Of course, dressing me up in spa attire did not result in any spa treatments for me, like a nice massage. Nope, I just got the same old crap from Sarah as everyday.

I like to believe that by wearing this mask over my eyes, I can hide from future humiliation.

I guess I should be thankful that her haircut didn't inspire her to get me a haircut, because I know that would turn out poorly. Still, I wish she would do something for once that didn't end in humiliation for me.

Monday, January 3, 2011

Christmas, Part 3 (The End)

So, when I woke up Christmas morning, there was a bit of panic on my part. You see, all of the stockings had been taken down and filled with goodies, EXCEPT MINE! This was cause for panic.

You can tell Santa has been to my grandparents' house by the nearly empty glass of milk and the partially eaten cookies. And yet, there my stocking is, all alone and unfilled. Horrible!

Christmas was turning out terrible. But then, things started looking up. You see, it turns out that even though there was nothing in my stocking, there were gifts for me!
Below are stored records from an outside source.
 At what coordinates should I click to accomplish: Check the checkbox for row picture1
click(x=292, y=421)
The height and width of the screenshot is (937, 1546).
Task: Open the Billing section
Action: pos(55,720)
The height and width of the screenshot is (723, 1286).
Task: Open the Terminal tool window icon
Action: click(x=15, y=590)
Here's my first (yup, first!) bag of them.

After the whole stocking debacle, you would be sticking your head in the bag like this, too. 

Santa did come for me! I should never have doubted the cuteness to attract him my way. And, unlike Sarah would have done, Santa brought me ZERO items of clothing. Santa rocks!

There were three big bags of stuff for me. Unfortunately, he failed to bring me the number one item on my list: a new owner. Well, there's always next year.